Era hija del conde López Díaz de Haro, señor de Vizcaya y de la condensa Aldonza, fundadores del monasterio de Cañas en 1169. Contrajo un primer matrimonio con un pariente de su madre, el magnate gallego Nuño Meléndez, hijo de Melendo Núñez y de María Fróilaz, hija del conde Fruela Díaz, y de la condesa Estefanía Sánchez. Tuvieron una hija, María Núñez, en 1195 aparece haciendo una donación junto con su madre y hermano Sancho en el Monasterio de Santa María de Trianos. Entre los años 1234 y 1246, María fue administradora temporal del monasterio.

Hacia 1182, Urraca se convirtió en amante del rey Fernando II, casándose con él tras la muerte de su esposa Teresa Fernández de Traba.
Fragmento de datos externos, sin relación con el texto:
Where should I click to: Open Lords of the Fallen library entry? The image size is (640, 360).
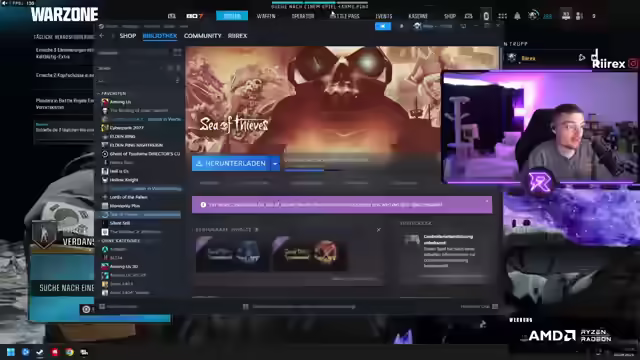click(128, 197)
Coincidiendo con su matrimonio en mayo de 1187, el rey le hizo donación de los señoríos de Monteagudo y Aguilar.

Pocos meses después de su matrimonio, Urraca, sabiendo que se acercaba el final de la vida del rey, quiso elevar al trono de León a su único hijo superviviente, Sancho Fernández de León, en perjuicio del infante Alfonso, hijo primogénito de Fernando II y de la reina Urraca de Portugal, sostuvo que el infante Alfonso era ilegítimo ya que el matrimonio de sus padres había sido anulado debido a la consanguinidad de sus padres. El rey Fernando desterró a su hijo primogénito, lo que supuso un triunfo para su madrastra, que se esforzó en que su hijo Sancho heredase el trono a la muerte de su padre, dicha pretensión obtuvo pocos apoyos, incluso entre sus parientes, debido a la corta edad del infante. Urraca también se enfrentó a los Traba que defendían los derechos del infante Alfonso, que se había criado con ellos, así como con los Lara, hijos de Teresa Fernández de Traba, la segunda esposa del rey Fernando.
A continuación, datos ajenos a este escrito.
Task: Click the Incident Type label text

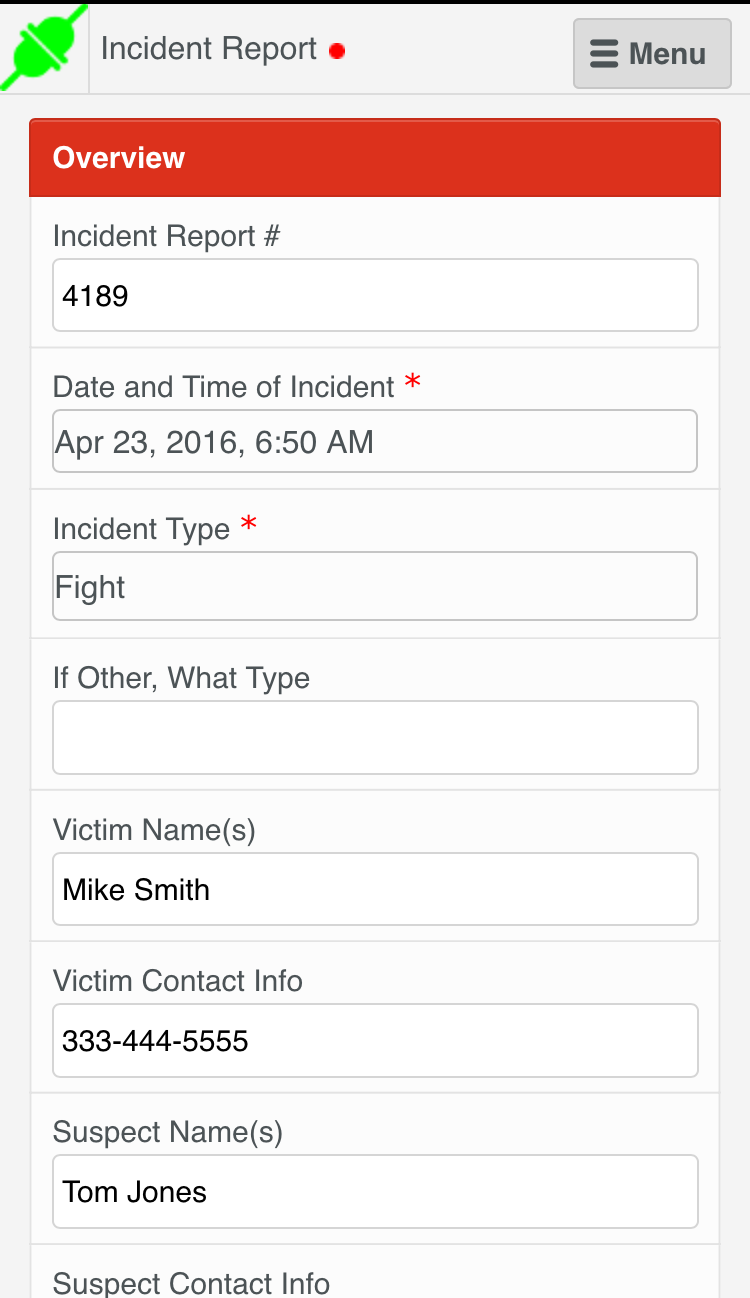Action: click(141, 528)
De su matrimonio con el rey Fernando II de León, nacieron tres hijos: García Fernández de León, nacido antes de que sus padres contrajeran matrimonio, murió siendo un niño y fue sepultado en el Panteón de Reyes de San Isidoro de León; Alfonso Fernández de León; Sancho Fernández de León, segundo señor de Monteagudo y Aguilar que había heredado de su madre.

Tras morir el rey Fernando en Benavente el 22 de enero de 1188, Urraca se refugió en Castilla en la corte de Alfonso VIII, sobrino del difunto rey, y confiando sus castillos leoneses a su hermano Diego López de Haro. Alfonso IX de León, temeroso del poder de los Haro, pactó con su primo el rey Alfonso VIII, atacó y se apoderó de las fortalezas que la reina Urraca poseía en el reino de León.

En 1213, el conde Álvaro Núñez de Lara, esposo de Urraca Díaz de Haro, sobrina de la reina Urraca, varias propiedades que había adquirido en La Bureba localizadas en Santa María de Ribarredonda y en los montes de Petralata, así como un pozo de salmuera en Poza de la Sal. Después de haber muerto el conde, Urraca con estas propiedades, más otras adquiridas o que le fueron donadas, dotó y fundó en 1222 el Monasterio de Santa María la Real de Vileña, que fue incorporado a la Orden del Cister, donde tomó los hábitos y se retiró.

La reina Urraca, tras su muerte, alrededor de 1230, fue enterrada en un sepulcro de piedra en el presbiterio de la iglesia del Monasterio de Santa María la Real de Vileña, que ella había fundado. Su sepulcro se encontraba en el Museo de Santa María la Real de Vileña en Villarcayo, trasladado allí después del incendio que destruyó dicho monasterio en 1970. Actualmente se expone en el Museo del Retablo en Burgos.